Dr. David J. Cox, Ph.D., M.S.B., BCBA-D has worked within the behavioral health industry for 17 years. He began working in behavioral health by providing and then supervising Applied Behavior Analysis (ABA) programs for individuals with autism spectrum disorders. After 8 years of clinical work, Dr. Cox went back to school to earn his Ph.D. in Behavior Analysis from the University of Florida, Post-Doctoral Training in Behavioral Pharmacology and Behavioral Economics from Johns Hopkins University School of Medicine, and Post-Doctoral Training in Data Science from the Insight! Data Science program.
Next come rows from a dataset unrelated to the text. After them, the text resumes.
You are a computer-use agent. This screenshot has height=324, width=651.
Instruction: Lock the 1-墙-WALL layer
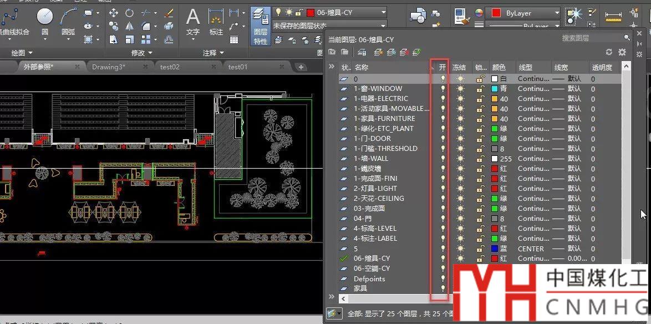click(x=480, y=159)
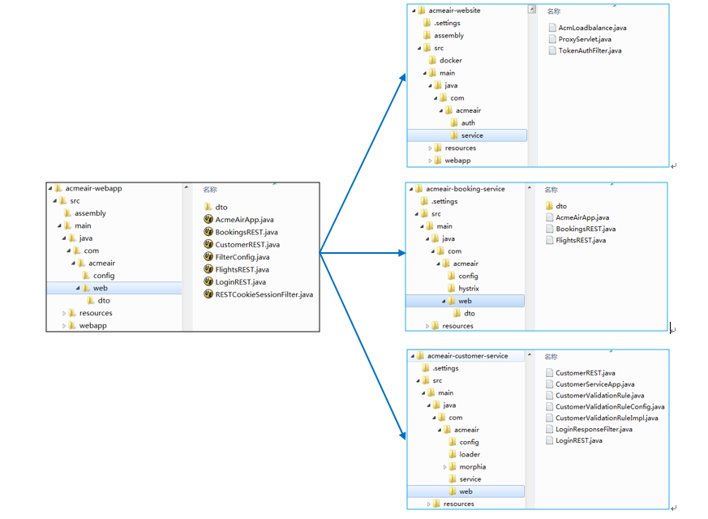Select the loader folder in customer-service tree
The image size is (708, 519).
[x=469, y=455]
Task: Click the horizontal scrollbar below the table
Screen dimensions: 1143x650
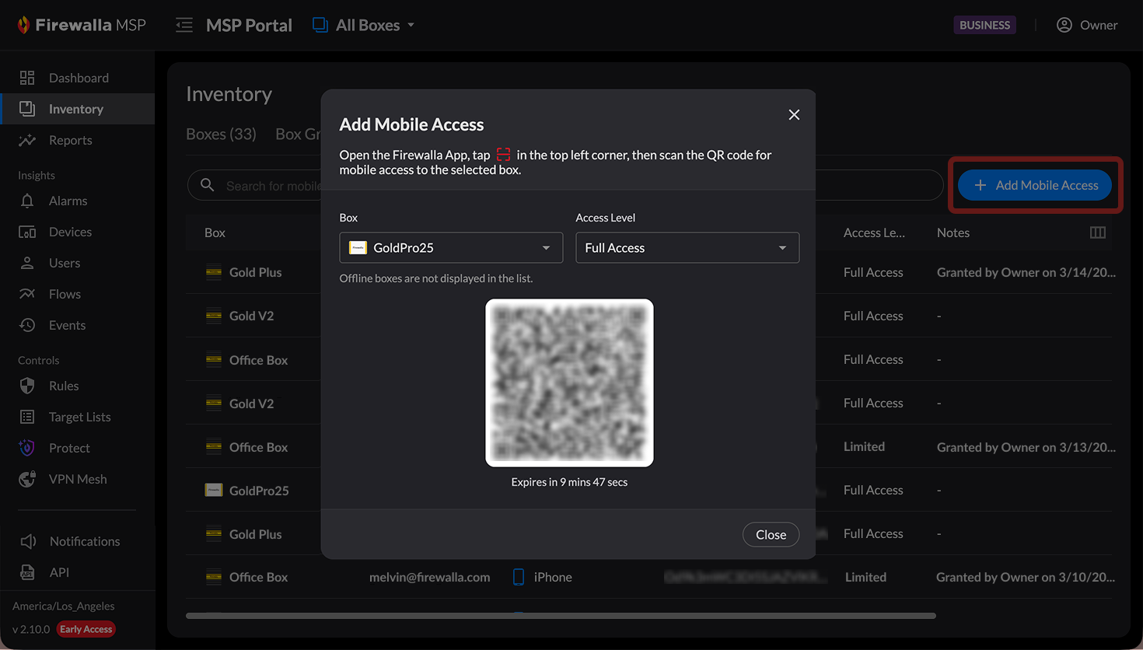Action: click(560, 616)
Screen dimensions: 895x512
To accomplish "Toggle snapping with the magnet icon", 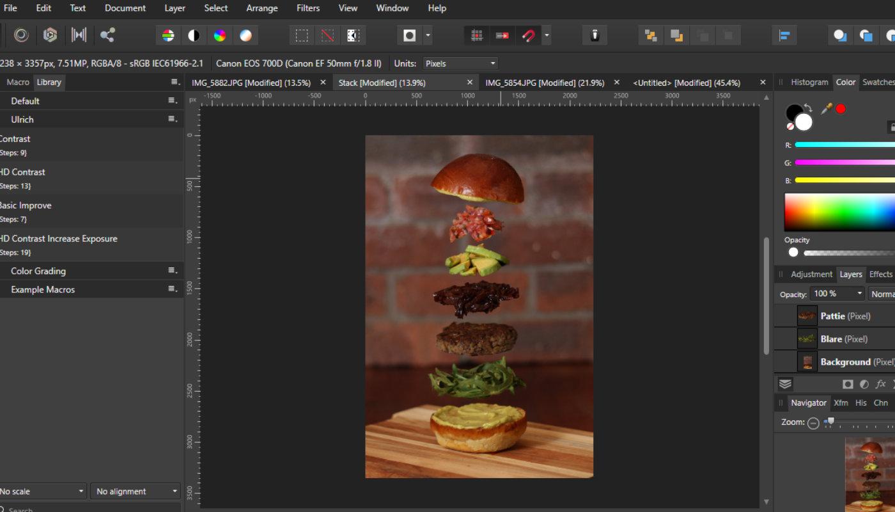I will [528, 35].
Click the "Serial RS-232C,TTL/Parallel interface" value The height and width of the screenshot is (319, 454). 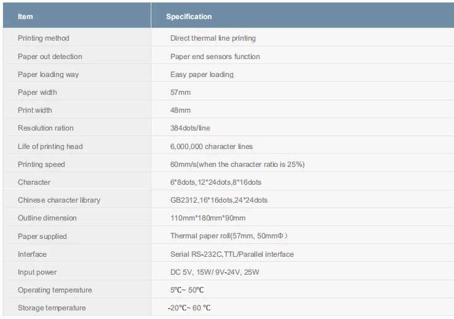click(x=232, y=254)
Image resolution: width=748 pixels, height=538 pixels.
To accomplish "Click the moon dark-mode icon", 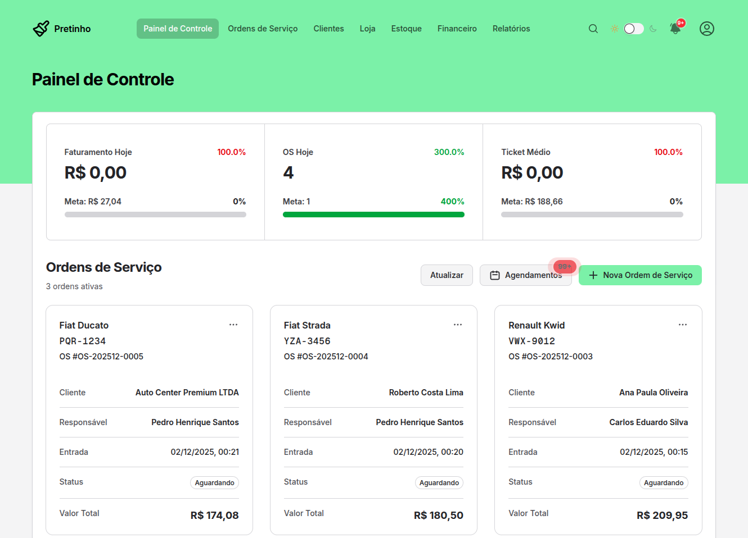I will coord(653,29).
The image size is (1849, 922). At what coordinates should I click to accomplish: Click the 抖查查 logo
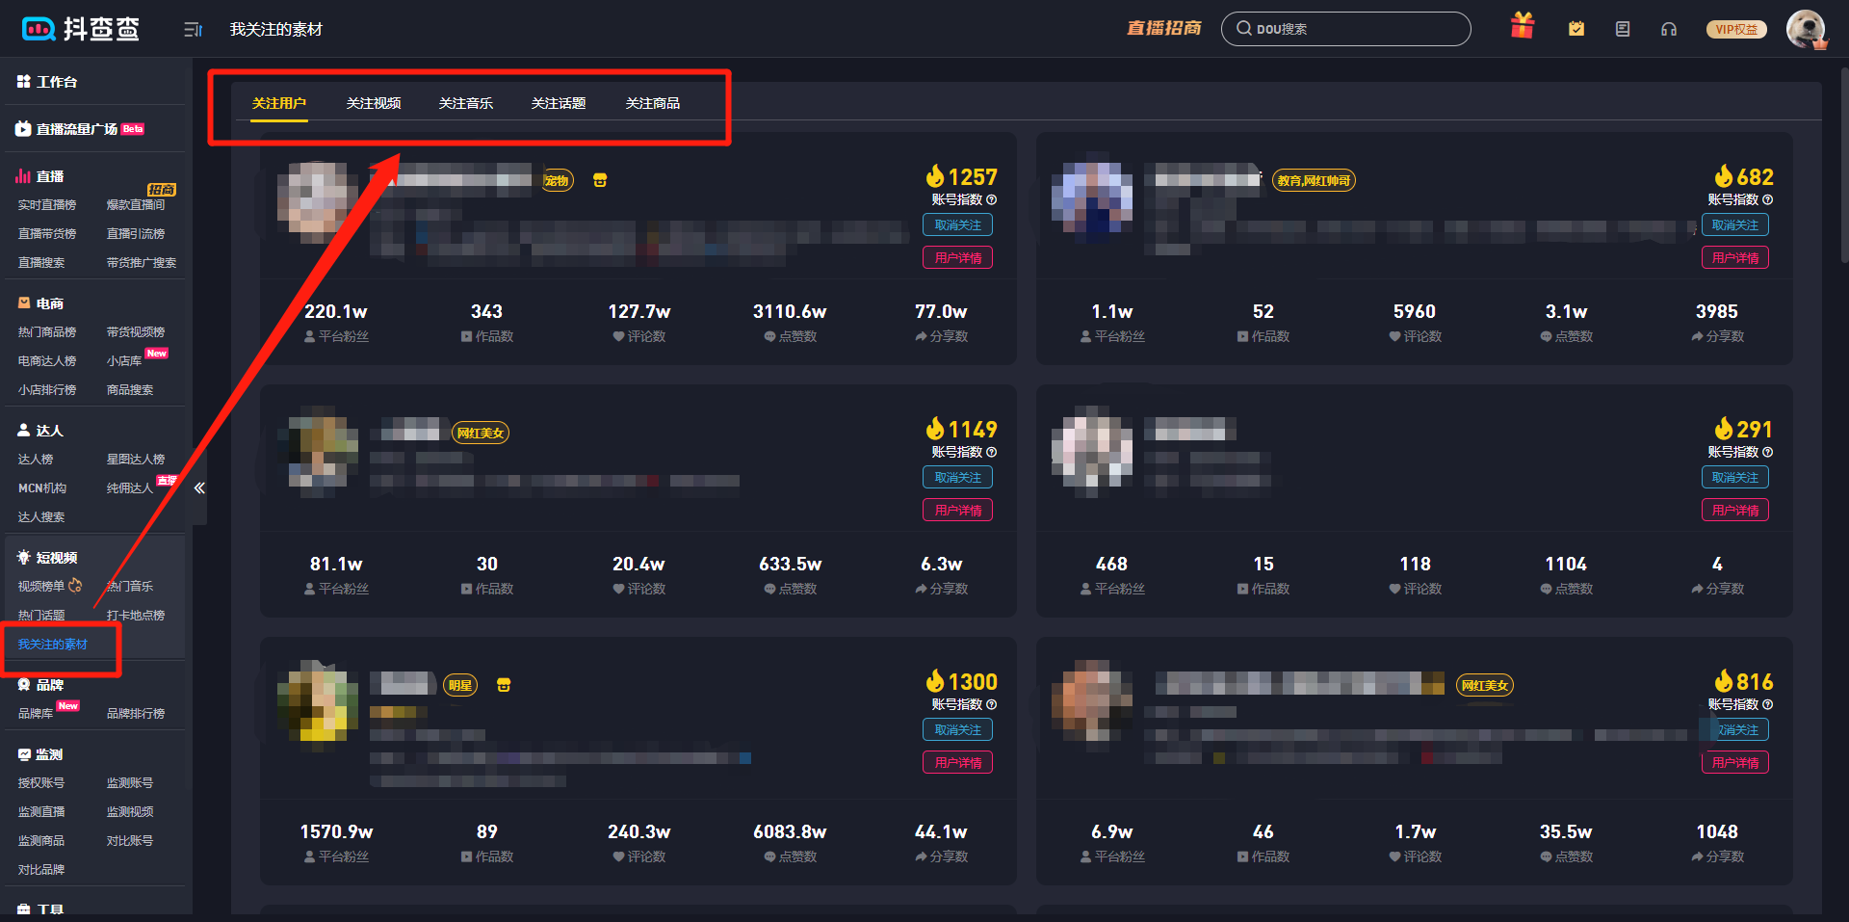(x=81, y=29)
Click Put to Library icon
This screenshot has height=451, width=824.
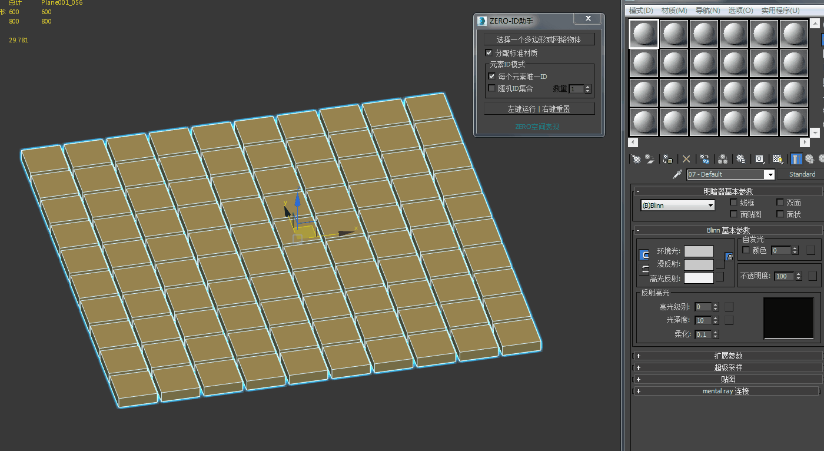point(741,159)
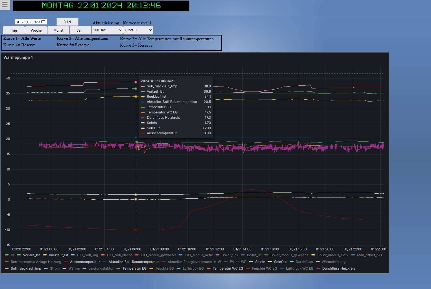Click the date input field
This screenshot has width=431, height=289.
tap(28, 22)
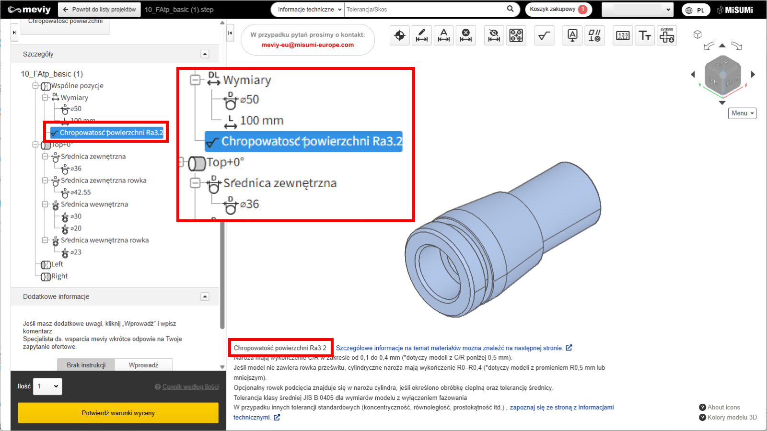Open the surface roughness checkmark tool

point(544,35)
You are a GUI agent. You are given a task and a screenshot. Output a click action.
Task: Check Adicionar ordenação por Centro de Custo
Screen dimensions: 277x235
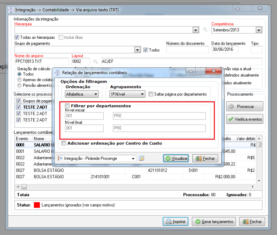tap(64, 143)
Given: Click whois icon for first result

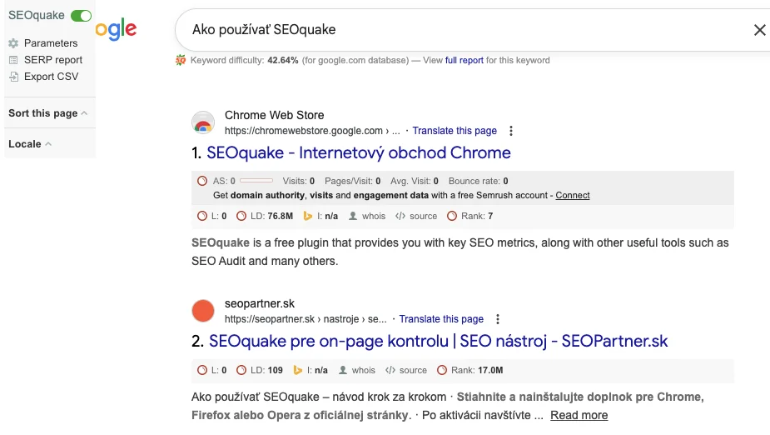Looking at the screenshot, I should coord(353,216).
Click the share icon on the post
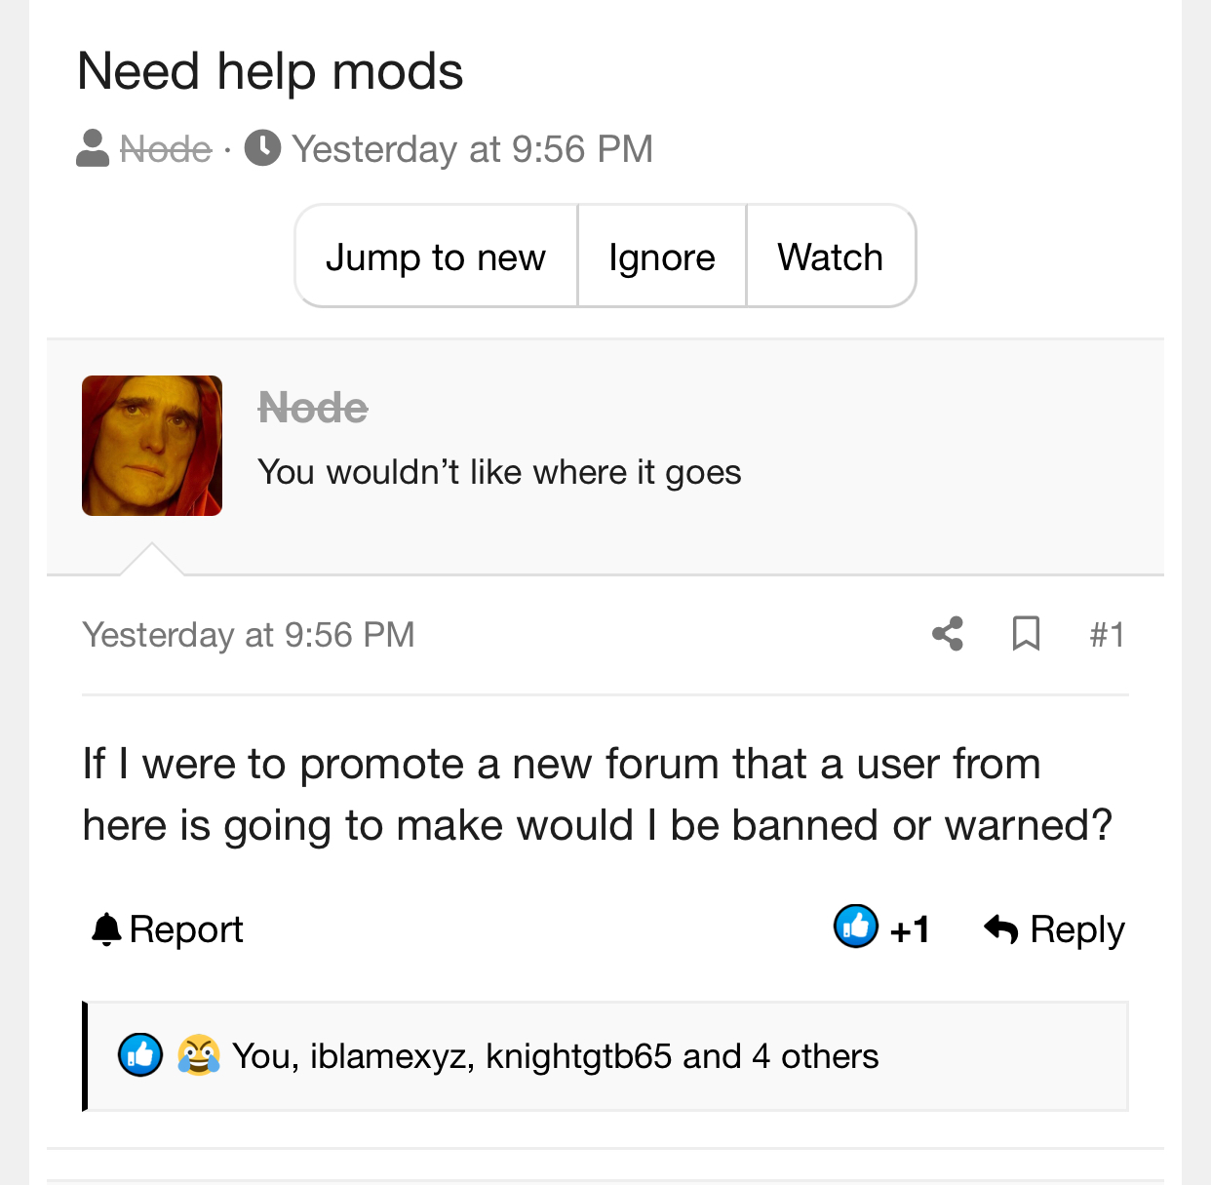1211x1185 pixels. coord(948,634)
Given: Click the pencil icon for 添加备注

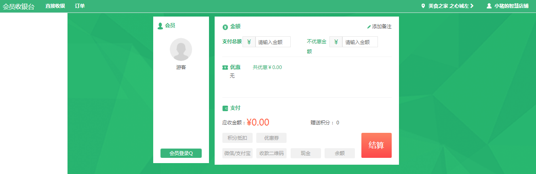Looking at the screenshot, I should [369, 27].
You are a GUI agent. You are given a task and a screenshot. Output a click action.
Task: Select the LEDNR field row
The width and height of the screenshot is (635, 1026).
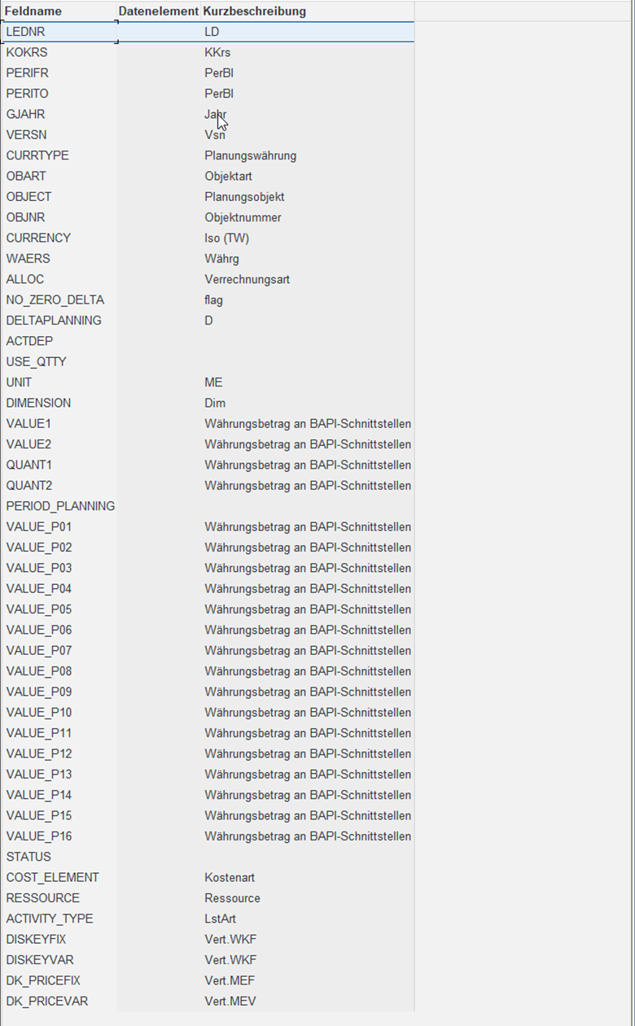click(208, 32)
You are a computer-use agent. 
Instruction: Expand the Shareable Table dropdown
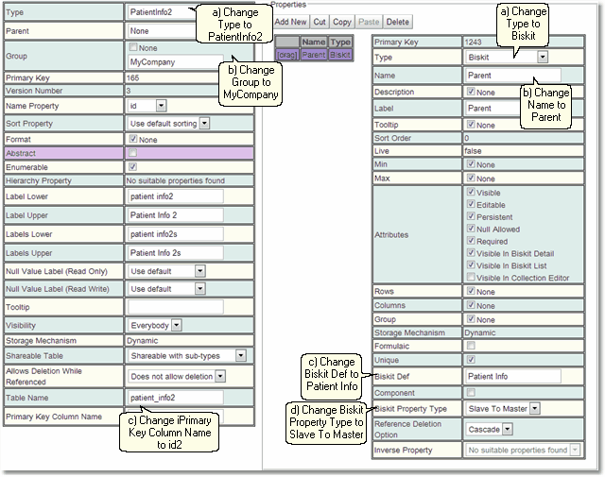(187, 355)
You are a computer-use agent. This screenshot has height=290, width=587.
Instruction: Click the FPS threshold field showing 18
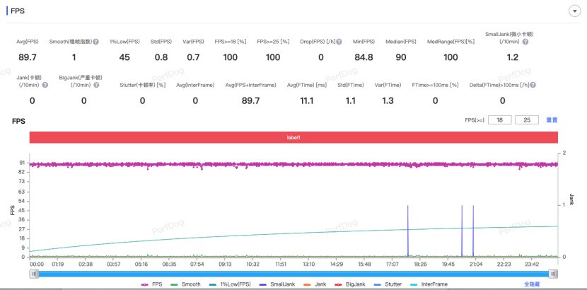[499, 120]
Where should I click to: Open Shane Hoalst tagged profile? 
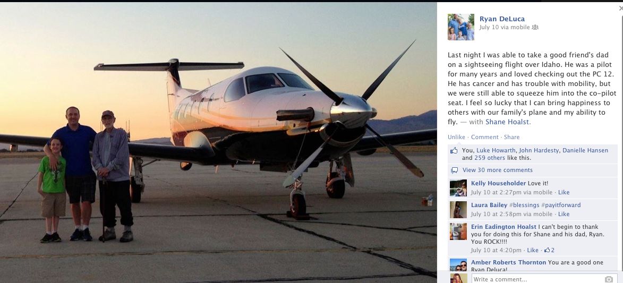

Since 2014, Dr. Cox’s research and applied work has focused on how to effectively leverage technology, quantitative modeling, and artificial intelligence to ethically optimize behavioral health outcomes and clinical decision-making. Based on his individual and collaborative work, he has published 45+ peer-reviewed articles, four books, and 150+ presentations at scientific conferences.
Lindsey Jarrett, PhD, serves as Principal Investigator and Program Director for the Ethical AI Initiative sponsored by the Center for Practical Bioethics and regional collaborators to identify and articulate ethical problems, risks, and potential harms associated with the unexamined use of artificial intelligence and machine learning when applied to health information and services.
Dr. Jarrett’s experience in program management, community-based research methodologies, advocacy, and community leadership in disability will be put to use in her leadership efforts to deploy evidence-based interventions, practices, and processes to address equity issues for underserved communities as those persons interact with health providers and systems. She is committed to leveraging her industry expertise developed during her recent six-year tenure at Cerner, most recently as Lead Clinical Researcher, along with her professional studies and community-based local knowledge to design, pilot, and disseminate interventions that address ethical problems and risks together with her colleagues at the Center.
Dr. Jarrett holds undergraduate degrees from the University of Missouri-Kansas City in Sociology and in Criminal Justice and Criminology (2004), a Master’s Degree in Social Policy and Administration from the University of Nottingham, (2006), and a Ph.D. in Therapeutic Science from the University of Kansas (2015). Her current research interests include engagement indicators, post-acute health outcomes, service learning, data visualization, universal designs of learning, clinical intelligence, ethics and intelligence, and healthcare IT education.
Lindsey is a passionate global citizen who centers her life around service to others. For the world, she is committed to creating inclusive and safe spaces for everyone. In addition to peer-reviewed publications, she has presented dozens of poster presentations and community lectures. She is a co-founder of Music Across Borders and a victim advocate and speaker’s bureau volunteer for the Metropolitan Organization to Counter Sexual Assault (MOCSA).